Question

Let (x1, x2) be some interior bundle on the budget constraint, and suppose p1 = 4 and p2 = 2. If the marginal rate of substitution at (x1, x2) is -3, then is (x1, x2) optimal? Explain why or why not, and justify your answer with economic intuition. (Partial credit for a purely graphical argument.)

Answer 1

Solution:

In consumer theory of economics, for optimal bundle the following condition must hold:

|Marginal rate of substitution of good 1 for good 2| = |p1/p2|

The economic intuition behind this condition is that the rate at which the individual is willing to exchange good 2 for good 1 (MRS) must equal the rate of such substitution allowed in the market (that is it must equal the rate at which market is allowing to make such exchange) (p1/p2). So, only where the two are equal (or slope of indifference curve equals slope of the budget line, or further budget line is tangent to the indifference curve), the optimal bundle is generated as market efficiency is achieved.

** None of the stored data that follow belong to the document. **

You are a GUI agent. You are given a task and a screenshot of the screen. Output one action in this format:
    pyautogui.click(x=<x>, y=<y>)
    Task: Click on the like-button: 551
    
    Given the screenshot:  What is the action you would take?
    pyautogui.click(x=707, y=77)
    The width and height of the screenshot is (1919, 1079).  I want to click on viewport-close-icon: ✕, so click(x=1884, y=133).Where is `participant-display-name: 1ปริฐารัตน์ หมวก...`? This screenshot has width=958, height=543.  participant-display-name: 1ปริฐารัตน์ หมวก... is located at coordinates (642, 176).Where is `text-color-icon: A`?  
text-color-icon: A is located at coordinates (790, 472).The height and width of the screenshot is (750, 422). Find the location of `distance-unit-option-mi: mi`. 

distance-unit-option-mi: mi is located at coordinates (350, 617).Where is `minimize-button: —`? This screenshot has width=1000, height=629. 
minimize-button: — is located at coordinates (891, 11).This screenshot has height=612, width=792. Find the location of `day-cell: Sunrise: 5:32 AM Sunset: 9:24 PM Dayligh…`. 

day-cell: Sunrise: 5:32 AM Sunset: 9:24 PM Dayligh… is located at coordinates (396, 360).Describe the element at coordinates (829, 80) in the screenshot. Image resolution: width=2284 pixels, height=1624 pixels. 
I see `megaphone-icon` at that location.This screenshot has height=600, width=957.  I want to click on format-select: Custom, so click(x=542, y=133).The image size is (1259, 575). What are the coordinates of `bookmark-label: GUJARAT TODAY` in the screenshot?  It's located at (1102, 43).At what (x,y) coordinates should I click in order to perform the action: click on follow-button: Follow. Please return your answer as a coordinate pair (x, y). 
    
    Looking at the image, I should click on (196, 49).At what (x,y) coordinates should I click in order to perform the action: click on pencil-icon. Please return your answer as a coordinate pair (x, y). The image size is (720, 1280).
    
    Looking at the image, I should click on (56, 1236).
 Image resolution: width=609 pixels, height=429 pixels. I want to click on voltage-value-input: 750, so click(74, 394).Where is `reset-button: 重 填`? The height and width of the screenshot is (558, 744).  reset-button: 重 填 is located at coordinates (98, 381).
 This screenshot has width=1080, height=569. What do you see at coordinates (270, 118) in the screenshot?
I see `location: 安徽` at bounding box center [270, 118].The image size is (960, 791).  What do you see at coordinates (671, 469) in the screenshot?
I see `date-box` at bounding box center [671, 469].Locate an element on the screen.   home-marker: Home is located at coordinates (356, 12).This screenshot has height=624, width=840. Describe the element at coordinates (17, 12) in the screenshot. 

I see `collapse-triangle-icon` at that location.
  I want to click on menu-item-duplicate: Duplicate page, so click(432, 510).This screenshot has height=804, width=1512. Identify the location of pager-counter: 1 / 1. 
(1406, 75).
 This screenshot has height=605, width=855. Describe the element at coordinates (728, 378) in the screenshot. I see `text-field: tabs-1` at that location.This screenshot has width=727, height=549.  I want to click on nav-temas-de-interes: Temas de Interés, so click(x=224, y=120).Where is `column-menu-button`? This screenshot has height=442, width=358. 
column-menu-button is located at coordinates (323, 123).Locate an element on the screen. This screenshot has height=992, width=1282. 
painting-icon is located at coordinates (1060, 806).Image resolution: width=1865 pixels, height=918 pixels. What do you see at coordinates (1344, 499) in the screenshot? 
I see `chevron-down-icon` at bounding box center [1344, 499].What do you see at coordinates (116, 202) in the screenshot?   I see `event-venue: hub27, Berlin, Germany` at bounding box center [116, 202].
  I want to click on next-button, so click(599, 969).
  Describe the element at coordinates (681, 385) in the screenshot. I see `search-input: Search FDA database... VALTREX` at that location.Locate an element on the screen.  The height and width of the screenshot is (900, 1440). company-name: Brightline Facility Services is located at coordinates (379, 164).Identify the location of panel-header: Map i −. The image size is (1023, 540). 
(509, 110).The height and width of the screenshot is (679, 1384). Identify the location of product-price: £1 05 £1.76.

Here, |MRS1,2| = |-3| = 3 > 2 = 4/2 = |p1/p2|, that is MRS is greater than p1/p2

This means that at (x1, x2), the rate at which individual is willing to exchange good 1 for good 2 is higher than the rate at which market allows it to do so. So, if the individual still decrease the consumption of good 2 and increase for good 1, the additional satisfaction it derives will be more than the amount it will have to pay for additional units. This further means that the additional satisfaction per cost derived is still higher for good 1, thus at this point, the individual should further consume more of good 1 to reach the optimal point.